GOAL OF THE EXERCISE |
Quote, word for word, the line containing "How do I perform: Click" and all lines that follow it to the end of the records, with no pictures.

──────── RECORDS TO USE ────────

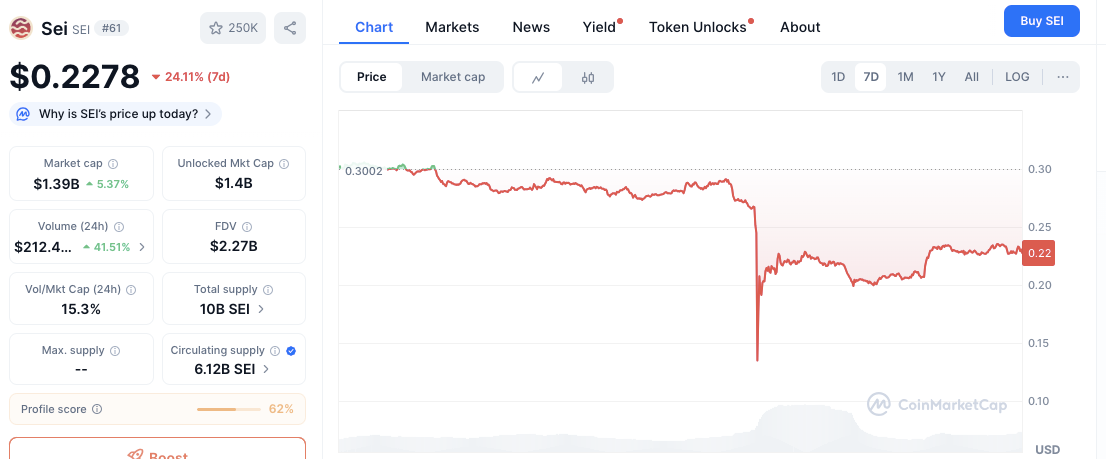
Task: Click the Buy SEI button
Action: point(1041,20)
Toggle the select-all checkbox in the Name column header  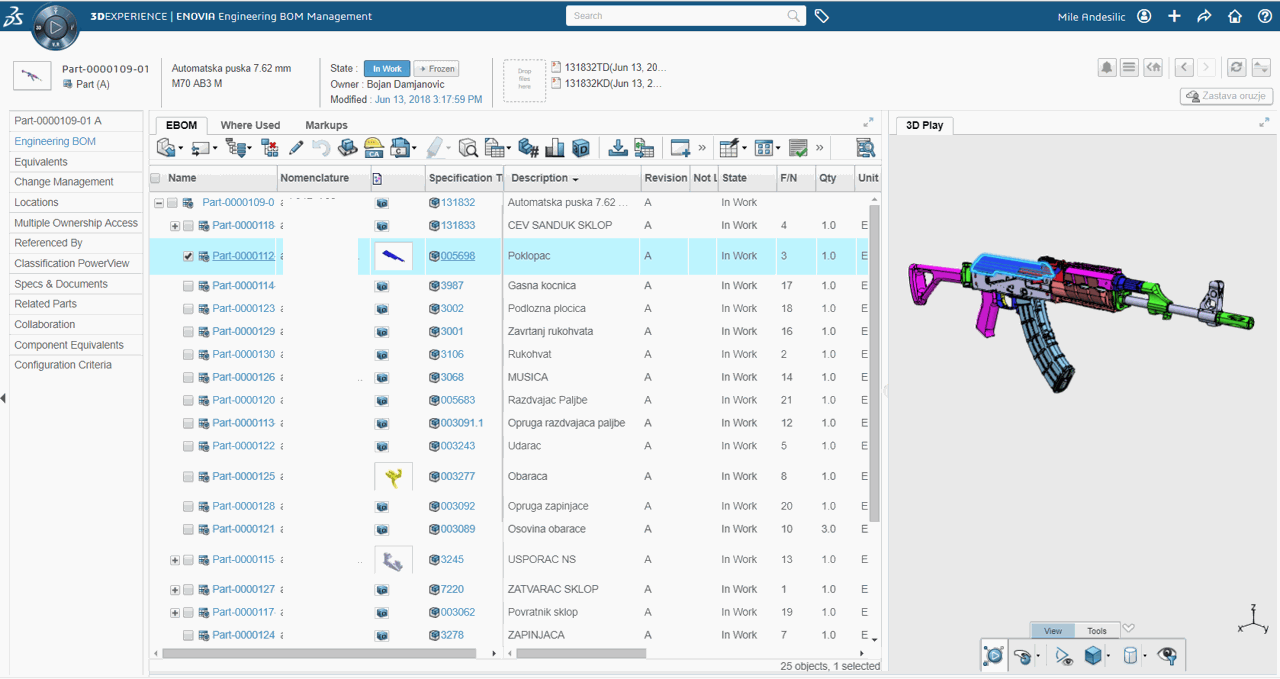pos(153,177)
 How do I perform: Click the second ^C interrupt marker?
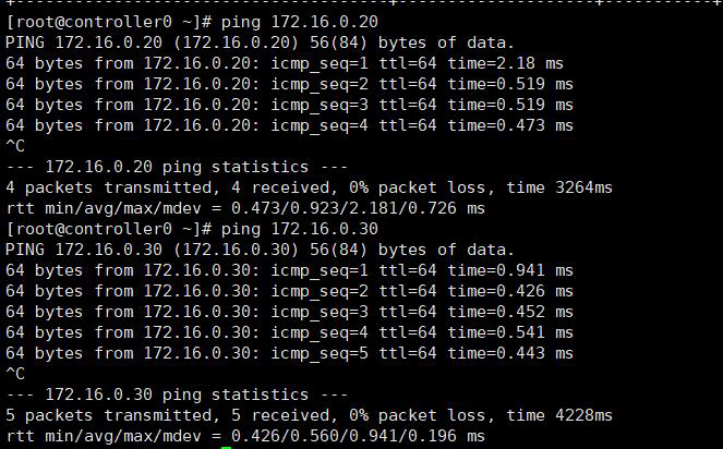coord(15,374)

────────

OUTPUT BELOW |
 How do I perform: Click the second ^C interrupt marker?
coord(15,374)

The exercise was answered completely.